Let's quote a smaller portion, and see if you understand it then.
Quote:
Originally Posted by Karma Police
But there would still be some discrimination. Those who don't inherit any money wouldn't have to pay the tax.
Your initial question was wether there should be an estate tax on the ultra-wealthy. I said no. With this statement, you agreed that the current estate tax is discrimination, and should not exist as-is. Therefore, you started out on one side of the fence in the argument. The discussion has taken its course, and come to the point where we now agree that it needs to go.
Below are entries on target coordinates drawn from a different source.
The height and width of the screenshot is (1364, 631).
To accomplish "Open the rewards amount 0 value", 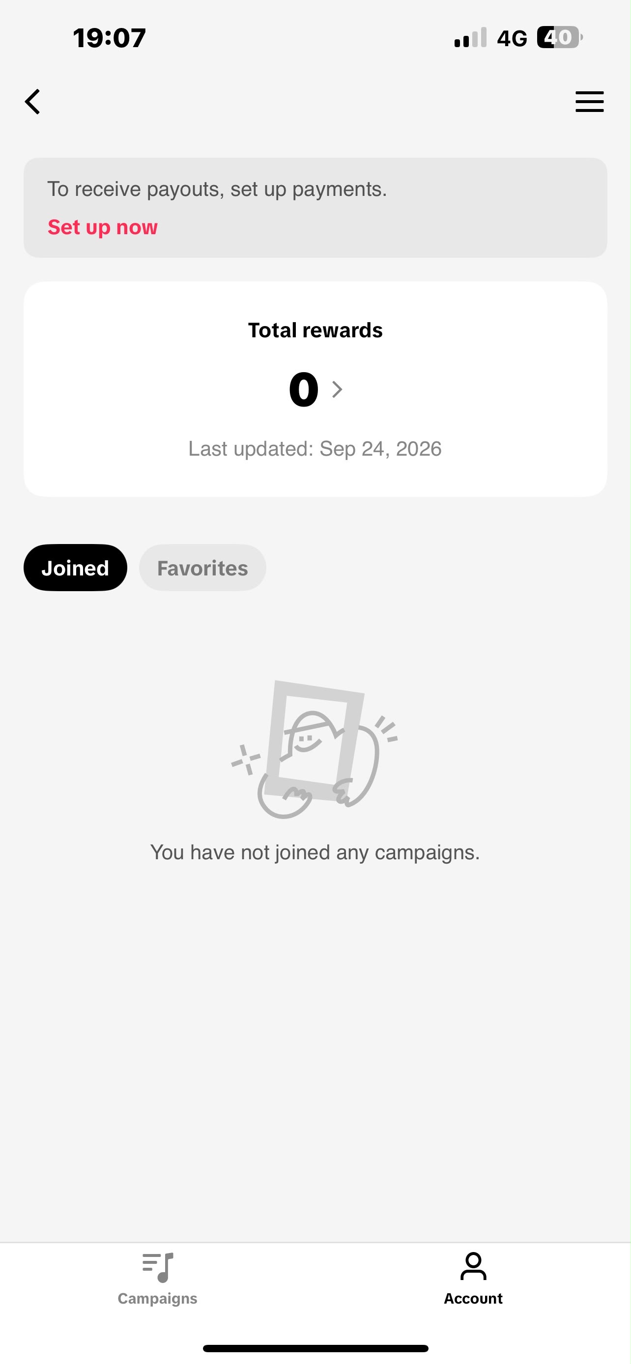I will (304, 389).
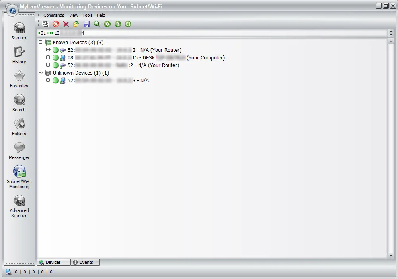Click the stop scanning toolbar icon
Viewport: 398px width, 279px height.
56,24
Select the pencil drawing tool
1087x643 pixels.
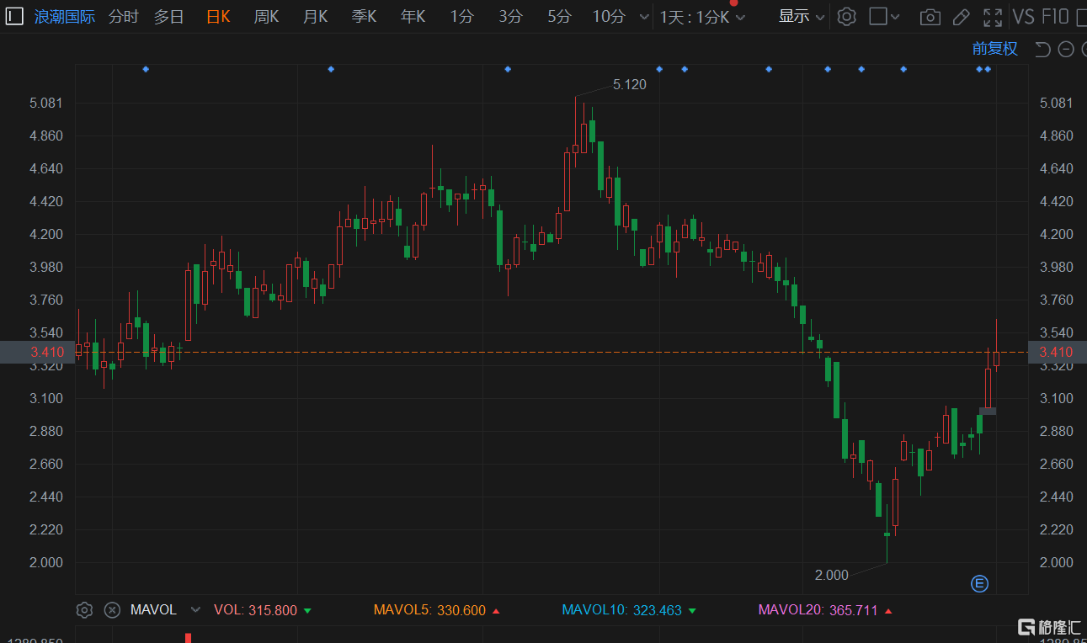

And now that I think about it, "gone full circle" is not the statement that I was looking for because you have not yet hopped back over the fence to disagreement... It is late, and my brain isn't at 100%, and I can't recall the proper expression/idiom for "reached a final and natural conclusion." which is what I was looking for.

Quote:
Originally Posted by Karma Police
I've been talking about the estate tax, which doesn't tax the "wealthy people" who did something right, it taxes the wealthy people's children who did nothing "right" to generate the wealth that's being passed to them.
Again, semantics. Technically, it IS a death tax. "The estate tax in the United States is a tax assessed against the estate of a deceased person, before property (real estate, stocks and bonds, business interests, etc.) is transferred to heirs" You died. Uncle Sam reaches out and touches you from beyond the grave one last time... just so that you know who's boss. Furthermore, the gov has given themselves the right to tax the previous three years worth of stuff that you personally gave away before you kicked the bucket.

Quote:
Originally Posted by Karma Police
Are you suggesting that the children of wealthy people are somehow more inherently deserving of having wealth than the children of poor people?
So, when I buy my kid a Bentley, I am morally obligated to buy one for the kid down the street? (example... I wouldn't buy my kid a 300k car... unless normal used cars cost that much in the future)

Quote:
Originally Posted by Karma Police
From personal observation, I believe it's much easier for someone of average intelligence to be a "success" if the person is born into an upper middle class family instead of a lower income family. I'm not making excuses for anyone, but I don't think it's fair to "blame" someone for conditions they didn't create.
Yes, I agree. The upper class family did what a family does, and made sure that their young had the best advantages that they could provide... just as my lower/working class parents did.

Quote:
Originally Posted by Karma Police
Also, I think it's far too simplistic to say that poor people are poor because they are doing something wrong and deserve to be poor.
I never said that poor people deserve to be poor. Poor people who don't TRY deserve what they get. Same with people who start off rich, and lose it all via stupidity.

I still fail to see how the "I'm po, and y'all should be po as well. Jus cuz yer daddy is rich don make you no better 'n me" argument makes any sense.